━━━━━ DATA UNDER STUDY ━━━━━

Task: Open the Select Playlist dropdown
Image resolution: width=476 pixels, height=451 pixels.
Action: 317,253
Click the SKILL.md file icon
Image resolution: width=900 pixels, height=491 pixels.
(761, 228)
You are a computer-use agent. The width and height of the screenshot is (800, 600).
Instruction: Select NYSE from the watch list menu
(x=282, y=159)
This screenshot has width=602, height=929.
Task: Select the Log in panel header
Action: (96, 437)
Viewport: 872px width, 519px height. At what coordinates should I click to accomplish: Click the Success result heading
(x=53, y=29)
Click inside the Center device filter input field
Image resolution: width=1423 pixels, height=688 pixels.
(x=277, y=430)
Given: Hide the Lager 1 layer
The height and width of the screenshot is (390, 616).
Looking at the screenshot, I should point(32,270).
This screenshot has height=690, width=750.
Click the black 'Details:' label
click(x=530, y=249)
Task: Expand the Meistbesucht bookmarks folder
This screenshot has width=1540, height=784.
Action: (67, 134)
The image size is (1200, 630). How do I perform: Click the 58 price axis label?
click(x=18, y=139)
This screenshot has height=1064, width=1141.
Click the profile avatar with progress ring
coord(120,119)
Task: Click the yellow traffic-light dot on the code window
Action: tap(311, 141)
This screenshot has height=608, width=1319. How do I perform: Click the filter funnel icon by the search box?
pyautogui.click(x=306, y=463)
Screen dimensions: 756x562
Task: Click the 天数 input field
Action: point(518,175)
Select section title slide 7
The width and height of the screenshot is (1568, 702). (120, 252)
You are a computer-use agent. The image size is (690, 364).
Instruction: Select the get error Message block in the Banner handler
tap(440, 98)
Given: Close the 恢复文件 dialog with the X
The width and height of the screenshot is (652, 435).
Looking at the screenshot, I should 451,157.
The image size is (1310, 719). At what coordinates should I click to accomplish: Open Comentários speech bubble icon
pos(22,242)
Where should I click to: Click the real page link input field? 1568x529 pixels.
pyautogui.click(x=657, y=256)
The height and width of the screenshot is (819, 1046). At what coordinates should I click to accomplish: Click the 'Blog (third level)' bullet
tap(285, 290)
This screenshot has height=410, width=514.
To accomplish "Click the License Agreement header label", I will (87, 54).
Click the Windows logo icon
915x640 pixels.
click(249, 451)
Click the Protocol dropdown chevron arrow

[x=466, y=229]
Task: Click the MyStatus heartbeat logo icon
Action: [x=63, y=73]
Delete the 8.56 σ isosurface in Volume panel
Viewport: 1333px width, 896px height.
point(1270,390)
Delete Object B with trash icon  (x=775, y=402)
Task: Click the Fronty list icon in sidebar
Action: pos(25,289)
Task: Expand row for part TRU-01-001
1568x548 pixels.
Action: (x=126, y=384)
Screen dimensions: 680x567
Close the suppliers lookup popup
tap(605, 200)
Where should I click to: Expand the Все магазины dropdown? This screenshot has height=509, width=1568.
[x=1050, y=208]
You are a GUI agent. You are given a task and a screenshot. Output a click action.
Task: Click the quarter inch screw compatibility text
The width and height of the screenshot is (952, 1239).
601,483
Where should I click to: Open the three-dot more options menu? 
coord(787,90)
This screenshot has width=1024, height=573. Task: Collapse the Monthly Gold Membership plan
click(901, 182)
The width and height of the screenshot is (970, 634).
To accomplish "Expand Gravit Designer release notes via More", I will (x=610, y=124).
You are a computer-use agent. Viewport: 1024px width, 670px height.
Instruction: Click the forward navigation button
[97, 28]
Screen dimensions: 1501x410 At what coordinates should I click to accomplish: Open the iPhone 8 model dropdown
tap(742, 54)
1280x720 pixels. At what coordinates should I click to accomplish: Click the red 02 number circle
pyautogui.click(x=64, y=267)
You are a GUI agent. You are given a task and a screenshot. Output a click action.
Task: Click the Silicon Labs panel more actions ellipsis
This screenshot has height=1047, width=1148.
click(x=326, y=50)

━━━━━

Where a line of the records above holds the word "computer", copy that line.

_FINAL ANSWER:_
You are a computer-use agent. The width and height of the screenshot is (800, 600).
You are a computer-use agent. The image size is (690, 364).
You are a computer-use agent. Viewport: 1024px width, 670px height.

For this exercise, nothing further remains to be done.